Les ten­sions s’accroissent encore lorsqu’en 1584 meurt le jeune duc d’Anjou, frère cadet du sou­ve­rain, héri­tier du trône puisque celui-ci n’a pas de fils. En effet, selon les règles de la loi salique, c’est Henri de Bour­bon, des­cen­dant du roi Louis IX par son père Antoine de Bour­bon, qui devient le suc­ces­seur légi­time. Or, les catho­liques ne peuvent conce­voir qu’un indi­vidu de la reli­gion réfor­mée puisse accé­der au trône. La Sainte Ligue redouble ses actions et entre en guerre ouverte avec Henri III. Celui-ci est contraint de recon­qué­rir son royaume. En juillet 1589, il est à Saint-Cloud d’où il assiège Paris tenu par les ligueurs depuis plus d’un an. Une rumeur cir­cule, des indi­vi­dus en veulent à la vie du roi. Mais les aver­tis­se­ments res­tent vains car depuis les temps méro­vin­giens aucun monarque n’a été assas­siné. L’investiture divine les a pro­té­gés du régi­cide.
Jacques Clé­ment, un moi­nillon Jaco­bin, est muni d’un sauf-conduit éta­bli par un fidèle du roi enfermé au Louvre. Il s’introduit, le 1er août, auprès d’Henri III au pré­texte de lui livrer des infor­ma­tions confi­den­tielles sur les par­ti­sans qu’il pos­sède dans la ville et l’endroit où il fau­drait atta­quer. En pré­sence du monarque, le moine sort un poi­gnard de sa manche et frappe à l’abdomen. Henri sort l’arme de sa bles­sure et blesse son agres­seur au visage. Un groupe se pré­ci­pite et dans la bous­cu­lade qui s’ensuit, Jacques Clé­ment est tué. Celui qui a porté le coup mor­tel reste encore aujourd’hui inconnu.
Bien que les intes­tins soient per­fo­rés, les “méde­cins” admi­nistrent un lave­ment. Et le 2 août, Henri III s’éteint dans d’affreuses dou­leurs. La veille, il a reçu la visite d’Henri de Navarre, le dési­gnant comme son suc­ces­seur légi­time. La dépouille entame un périple indigne de celle d’un roi. Per­sonne ne se pré­ci­pite pour démas­quer les ins­ti­ga­teurs du régi­cide, sachant que le Jaco­bin n’a pu agir seul. Il était d’apparence ridi­cule, moqué par ses com­pa­gnons de couvent. La reine Louise s’attachera à faire recher­cher et châ­tier les cou­pables, à faire don­ner au roi une sépul­ture décente. Mais le Béar­nais, mal­gré ses pro­messes, res­tera très pas­sif et n’ira jamais au som­met du com­plot. Seuls quelques sous-fifres en feront les frais.
L’hypothèse la plus plau­sible oriente le pro­jec­teur vers la mai­son de Lor­raine et vers la duchesse de Mont­pen­sier qui aurait mani­pulé le moine.

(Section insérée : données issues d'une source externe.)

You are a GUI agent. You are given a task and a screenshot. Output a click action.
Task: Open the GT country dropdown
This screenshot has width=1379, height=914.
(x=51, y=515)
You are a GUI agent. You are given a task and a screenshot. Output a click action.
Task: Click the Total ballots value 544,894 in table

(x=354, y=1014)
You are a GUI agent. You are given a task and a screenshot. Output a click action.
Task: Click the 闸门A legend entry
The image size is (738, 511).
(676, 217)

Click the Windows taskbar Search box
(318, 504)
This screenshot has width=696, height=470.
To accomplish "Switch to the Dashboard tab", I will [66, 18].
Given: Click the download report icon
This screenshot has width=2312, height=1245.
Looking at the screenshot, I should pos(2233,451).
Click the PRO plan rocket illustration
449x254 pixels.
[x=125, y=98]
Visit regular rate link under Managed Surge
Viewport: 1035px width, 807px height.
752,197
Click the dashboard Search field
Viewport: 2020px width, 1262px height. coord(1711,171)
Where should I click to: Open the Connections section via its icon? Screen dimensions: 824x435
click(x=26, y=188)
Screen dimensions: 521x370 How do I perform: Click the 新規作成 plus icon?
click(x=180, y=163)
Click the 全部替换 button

Les Ligueurs jus­ti­fie­ront leur crime en pré­sen­tant Henri III comme un tyran. Celui-ci n’était-il pas menacé d’excommunication par Sixte Quint parce qu’il rete­nait pri­son­nier deux meneurs de la Ligue ? Le futur Henri IV a encore bien du che­min à faire avant d’imposer sa légi­ti­mité. Mais il usera d’une grande habi­lité, tant mili­taire que diplo­ma­tique, pour sor­tir le royaume du chaos et réta­blir une har­mo­nie civile.
La mort d’Henri III n’est pas sans de pro­fondes consé­quences sur la repré­sen­ta­tion de la per­sonne royale et sa légi­ti­mité. Il se voyait déten­teur d’un minis­tère sacré, mais insé­pa­rable de ses sujets. Avec Henri IV, la figure du roi prend une inves­ti­ture divine, une dimen­sion d’absolu que ses suc­ces­seurs por­te­ront au paroxysme. En toile de fond, l’auteur esquisse la lutte sour­noise de l’Église qui entend bien être la seule ins­ti­tu­tion en contact direct avec Dieu.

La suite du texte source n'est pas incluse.